══ Data records ══
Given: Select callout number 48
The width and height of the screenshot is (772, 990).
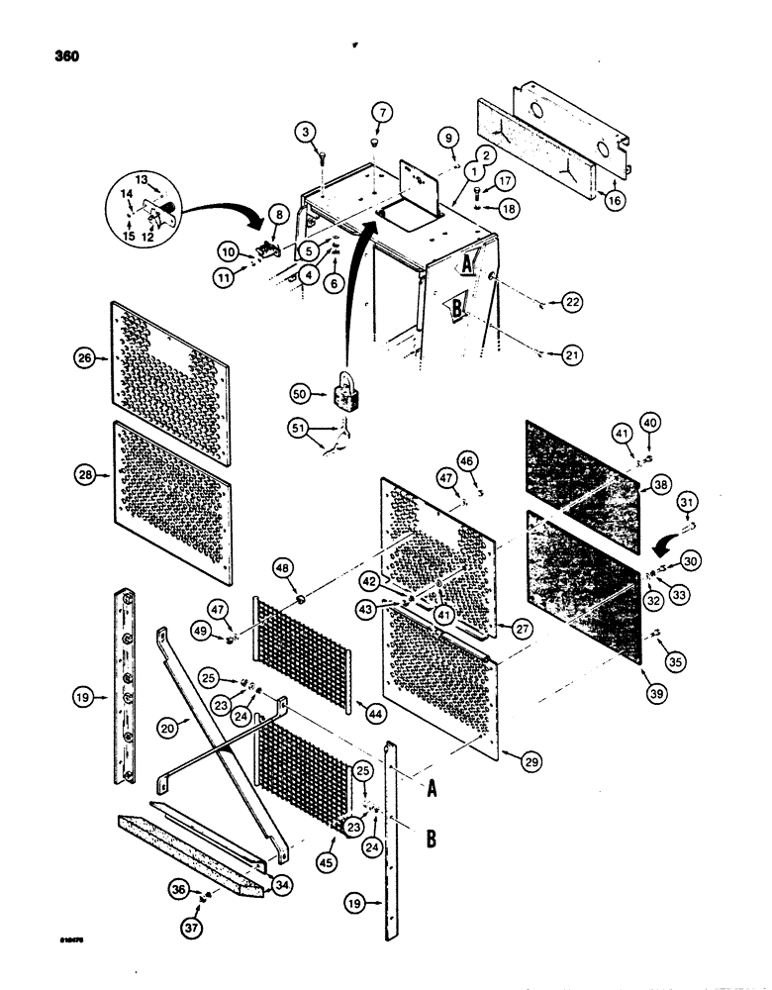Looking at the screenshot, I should point(283,568).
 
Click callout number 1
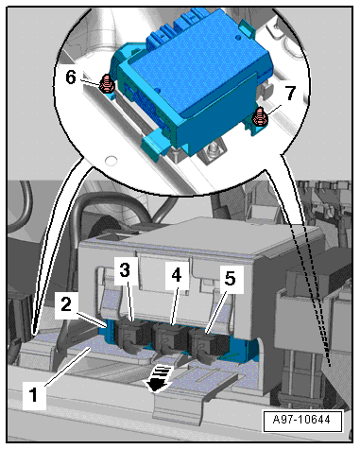[x=34, y=394]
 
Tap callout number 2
[x=66, y=305]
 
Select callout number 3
[x=125, y=270]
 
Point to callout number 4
[x=177, y=275]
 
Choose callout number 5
[x=230, y=279]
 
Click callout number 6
[x=71, y=78]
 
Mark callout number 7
[x=289, y=93]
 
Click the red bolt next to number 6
[x=106, y=84]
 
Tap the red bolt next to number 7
[x=260, y=116]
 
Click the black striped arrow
[x=157, y=378]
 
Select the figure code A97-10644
[x=301, y=420]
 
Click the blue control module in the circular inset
[x=192, y=82]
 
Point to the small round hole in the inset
[x=111, y=161]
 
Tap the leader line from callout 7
═══
- The exercise: Can you update the material above so that every "callout" becomes "label", with nothing else changed? Leave the pictures out of your version.

- Written solution:
Given: Select label number 48
The width and height of the screenshot is (772, 990).
Looking at the screenshot, I should point(283,568).
 
Click label number 1
[x=34, y=394]
 
Tap label number 2
[x=66, y=305]
 
Select label number 3
[x=125, y=270]
 
Point to label number 4
[x=177, y=275]
 
Choose label number 5
[x=230, y=279]
 
Click label number 6
[x=71, y=78]
 
Mark label number 7
[x=289, y=93]
 
Click the red bolt next to number 6
[x=106, y=84]
 
Tap the red bolt next to number 7
[x=260, y=116]
 
Click the black striped arrow
[x=157, y=378]
 
Select the figure code A97-10644
[x=301, y=420]
 
Click the blue control module in the circular inset
[x=192, y=82]
 
Point to the small round hole in the inset
[x=111, y=161]
 
Tap the leader line from label 7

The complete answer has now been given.